Back before Mother Nature decided to give us our winter’s worth of snow in the first few weeks of spring, I was handed the keys to a 2016 Jeep Wrangler Rubicon Hard Rock. It was the original two-door version, rather than the four-door Unlimited variety. That made it a little bit more maneuverable than its bigger brother, and a whole lot more fun to drive.
The Rubicon I drove also had locking front and rear differentials, as well as a sway bar disconnect to give the wheels a little more vertical travel. That gave it more capability in nastier terrain.

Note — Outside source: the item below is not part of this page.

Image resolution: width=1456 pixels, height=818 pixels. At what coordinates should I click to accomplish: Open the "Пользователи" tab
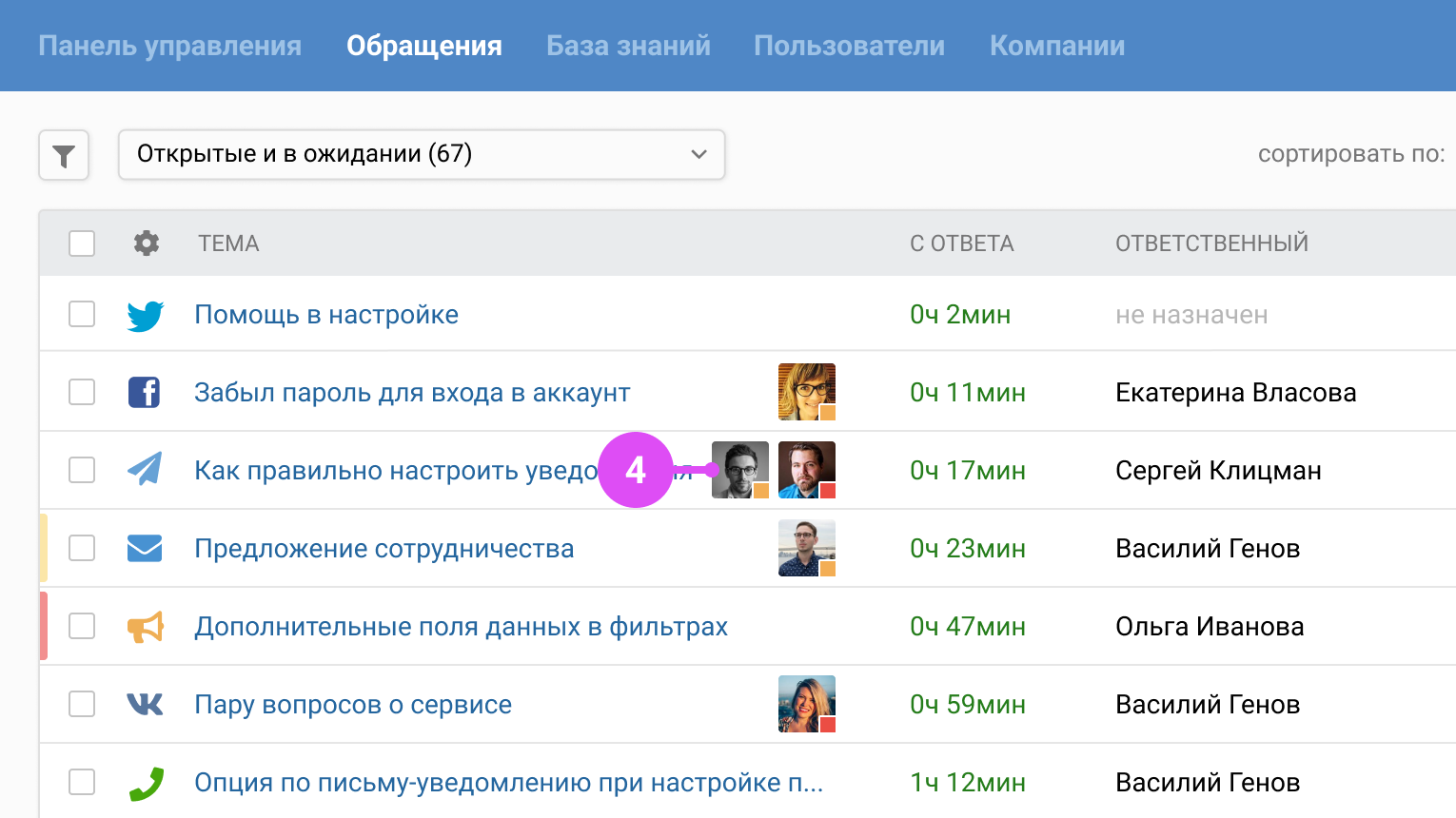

It came straight from the factory with true off-road tires, too, which would have been fantastic on the mud/snow/ice/water slurry that our driveway has become. When I was driving the Rubicon, there was a fair bit of snow on our road, but it was nothing compared to what we’re dealing with now, after two back-to-back storms dumped more than two and a half feet of snow on our area. Granted, most of that snow didn’t stick around – the 50-mile-per-hour winds either blew a good bit of it to Nebraska or piled it in the 30 or 40 four-foot-tall and 12-foot-wide drifts criss-crossing our driveway.
I’d have loved to see how the 285 horses in that Rubicon’s power train would do to get the 4,126-pound vehicle through those drifts. When I tested it, I had to bust a few smaller drifts, and it went through them like a hot knife through warm butter. The piles of snow we have now would have been a bit more challenging, but I think the power-to-weight ratio of the Rubicon would have made quick work of the drifts.
I also would have liked the opportunity to get the Rubicon dirty. The snow didn’t really melt while I had it, so I didn’t have much mud to rip through. And as good looking as that bright blue Rubicon was, it would have been a whole lot prettier with a nice coating of cake-batter mud all over it. Maybe if I ask nicely, the vehicle fairies will send it up again before my driveway dries out. Until then, I’ll settle for dirtying up my old ’94 F-250.